Jakarta - Ketua Komisi Pemberantasan Korupsi (KPK) Firli Bahuri merespons pelaporannya ke Dewan Pengawas KPK atas dugaan pelanggaran kode etik yang dilakukannya saat menggunakan helikopter mewah di Sumatera Selatan, Sabtu, 20 Juni 2020.
"Saya hanya kerja dan kerja," kata Firli Bahuri saat dikonfirmasi wartawan di Jakarta, Jumat, 26 Juni 2020.
Makanya menyewa helikopter itu, bayar kok.
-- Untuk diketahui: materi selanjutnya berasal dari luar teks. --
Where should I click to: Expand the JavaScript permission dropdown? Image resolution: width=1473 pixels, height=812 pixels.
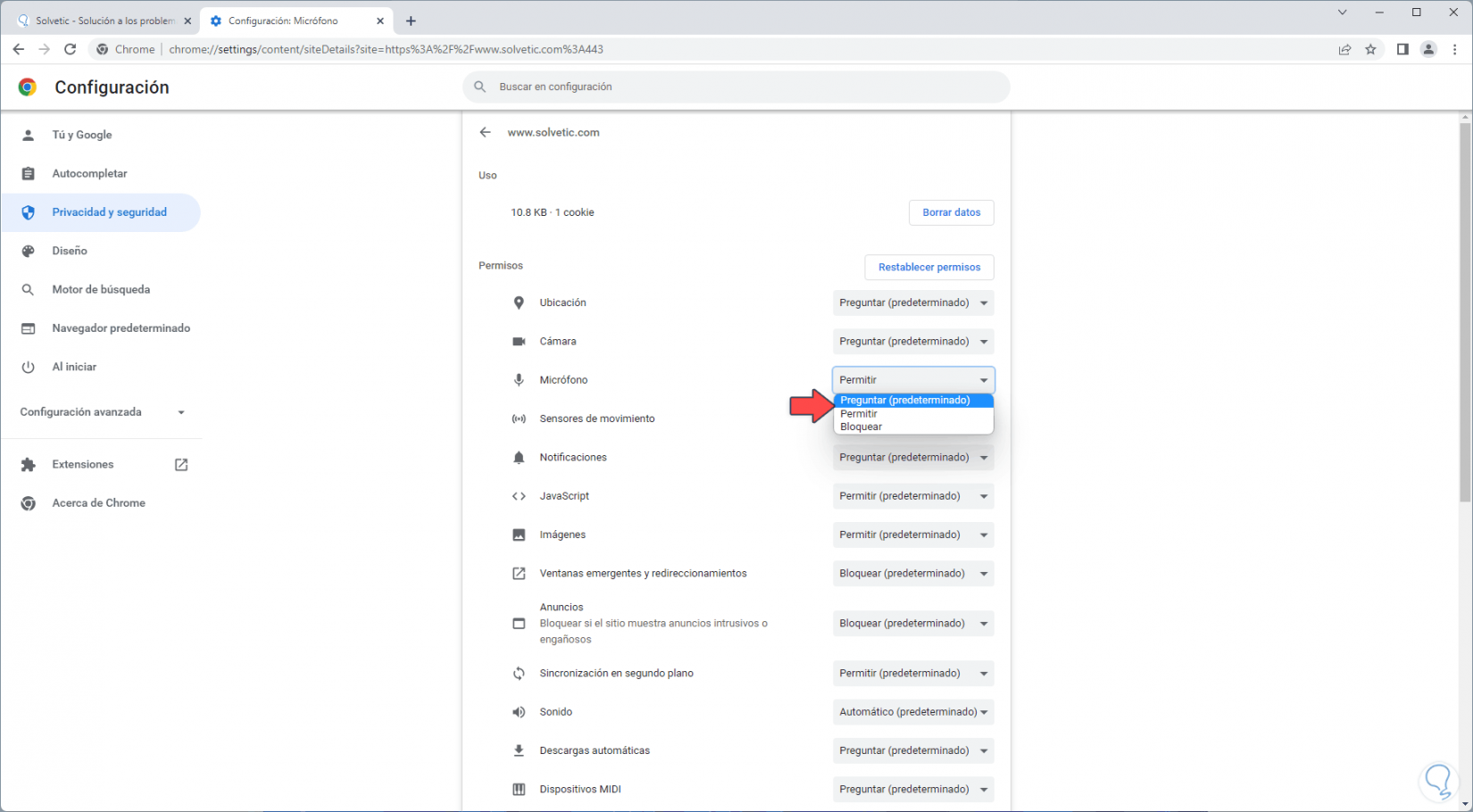pos(912,496)
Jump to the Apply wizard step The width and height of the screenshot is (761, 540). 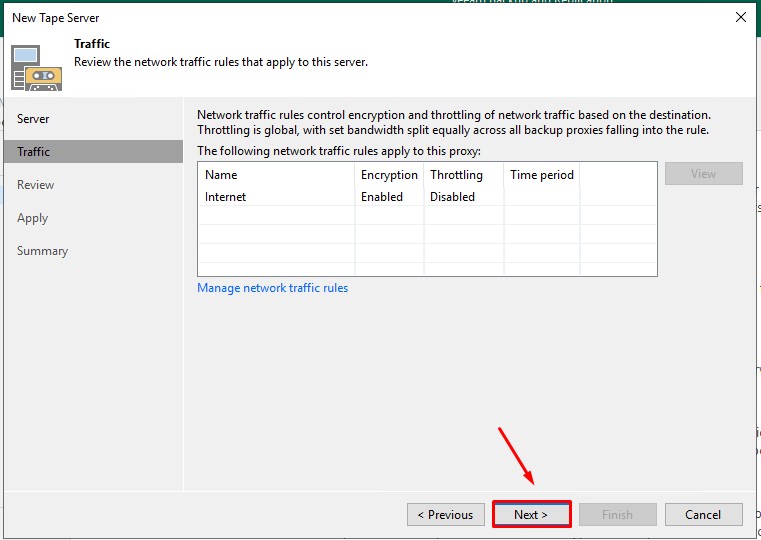coord(32,218)
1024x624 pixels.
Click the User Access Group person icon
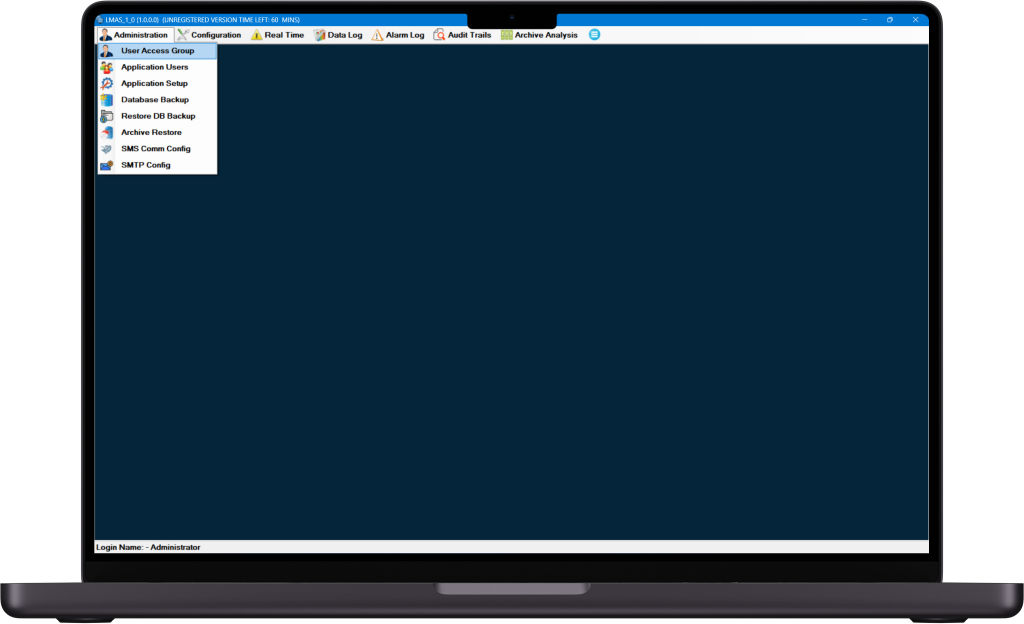(x=106, y=51)

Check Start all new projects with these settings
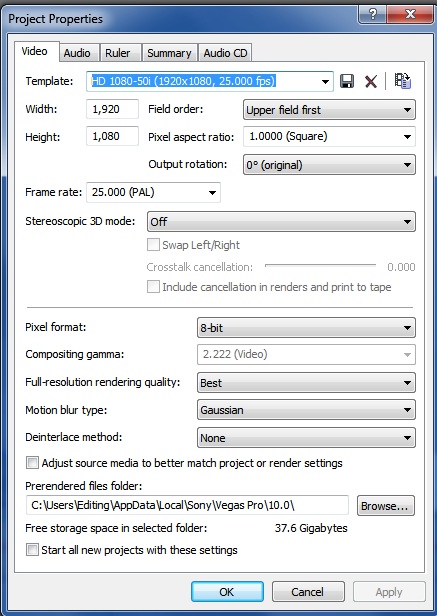32,549
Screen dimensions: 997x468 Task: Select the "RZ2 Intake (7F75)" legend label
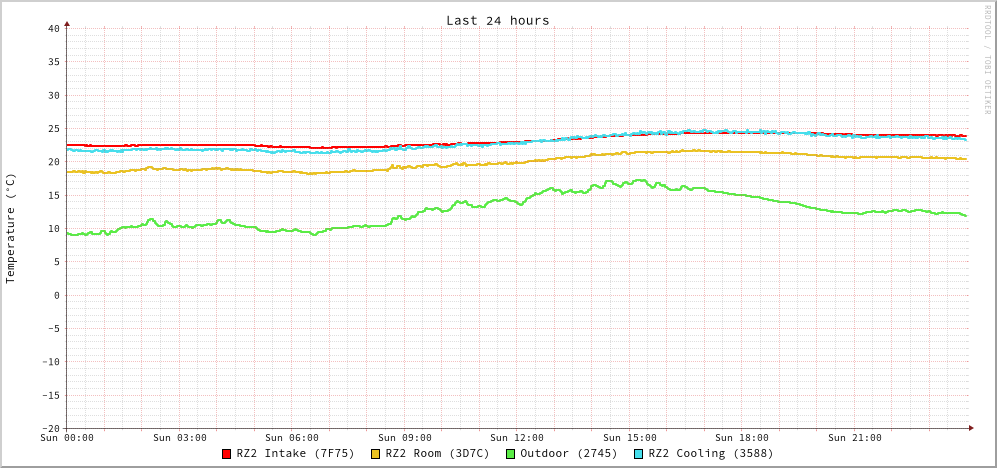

Namun, Firli enggan menanggapi lebih lanjut soal aduan oleh Masyarakat Antikorupsi Indonesia (MAKI) ke Dewas KPK. Dia mengaku juga diadukan saat bertemu dengan Menteri Koordinator Bidang Politik, Hukum, dan Keamanan (Menkopolhukam) Mahfud Md. Akan tetapi, polisi aktif itu enggan menjelaskan lebih rinci atas pernyataannya tersebut.
Baca juga: Gaya Hidup Hedonisme Firli Bahuri Naik Helikopter
Sebelumnya, Wakil Ketua KPK Alexander Marwata mengaku sudah mendapat penjelasan langsung dari Firli soal penggunaan helikopter mewah yang saat ini menjadi polemik publik.
Alex menyatakan Firli menggunakan pesawat dari Palembang ke Baturaja untuk efisiensi waktu.
"Disampaikan saja, kemarin itu memang yang bersangkutan cuti ke Baturaja. Kabarnya kan naik helikopter dan itu memang bayar. Kalau PP (pulang pergi) kan lebih sehari, padahal cutinya sehari, makanya menyewa helikopter itu, bayar kok dia bilang. Itu yang disampaikan," kata Alex.
Sementara, Anggota Dewas KPK Sjamsuddin Haris membenarkan pihaknya telah memintai keterangan Firli pada Kamis, 25 Juni 2020. Dewas, kata dia, juga sudah menugaskan tim untuk melakukan dan mengidentifikasi fakta-fakta lebih lanjut atas aduan tersebut.
"Sudah diklarifikasi atau dimintai keterangan oleh dewas, Kamis kemarin," ucapnya.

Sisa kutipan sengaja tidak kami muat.